▸ **WHAT IS NEEDED**
Can you transcribe the full review of Xavier Rudd's album Nanna, word for word?

*** EXTRACTED TEXT ***

Australian surf-roots musician Xavier Rudd has been around for more than a decade, spreading his message of acceptance and love all over the world. After no less than seven solo albums—most of which went either platinum or gold in his home country—the outspoken environmentalist decided to form The United Nation, an eight-piece band who’s newest LP came out earlier this year. On it, Rudd puts aside the folk aesthetic he has been refining ever since 2002’s To Let, in favour of pursuing and exploring something completely different: Reggae.
While Nanna, Rudd’s most recent album, is an evident change of pace for him, longstanding fans can still find on the LP everything that makes the songwriter’s music so exciting: Strong messages of peace and unity; a highly recognizable, soulful and soothing voice; sumptuously crafted instrumentation; catchy pop choruses; and a definite sunny vibe. Highlights include the first single, “Come People” with its addictive horn section and its assembling chant “I believe we are one, we are sacred,” “Nanna,” which features sublime backing vocals from chorister Georgia, and opener “Flag,” featuring one of the catchiest choruses of 2015. For 54 minutes, The United Nation can transport listeners to the closest white sand beach at absolutely any time: All you have to do is close your eyes.

*** End of EXTRACTED TEXT ***
*** INFORMATION PROVIDED ***

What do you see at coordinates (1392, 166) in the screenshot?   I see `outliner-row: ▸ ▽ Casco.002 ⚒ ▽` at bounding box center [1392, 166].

*** End of INFORMATION PROVIDED ***

▸ **ANSWER TO THIS PROBLEM**
Australian surf-roots musician Xavier Rudd has been around for more than a decade, spreading his message of acceptance and love all over the world. After no less than seven solo albums—most of which went either platinum or gold in his home country—the outspoken environmentalist decided to form The United Nation, an eight-piece band who’s newest LP came out earlier this year. On it, Rudd puts aside the folk aesthetic he has been refining ever since 2002’s To Let, in favour of pursuing and exploring something completely different: Reggae.
While Nanna, Rudd’s most recent album, is an evident change of pace for him, longstanding fans can still find on the LP everything that makes the songwriter’s music so exciting: Strong messages of peace and unity; a highly recognizable, soulful and soothing voice; sumptuously crafted instrumentation; catchy pop choruses; and a definite sunny vibe. Highlights include the first single, “Come People” with its addictive horn section and its assembling chant “I believe we are one, we are sacred,” “Nanna,” which features sublime backing vocals from chorister Georgia, and opener “Flag,” featuring one of the catchiest choruses of 2015. For 54 minutes, The United Nation can transport listeners to the closest white sand beach at absolutely any time: All you have to do is close your eyes.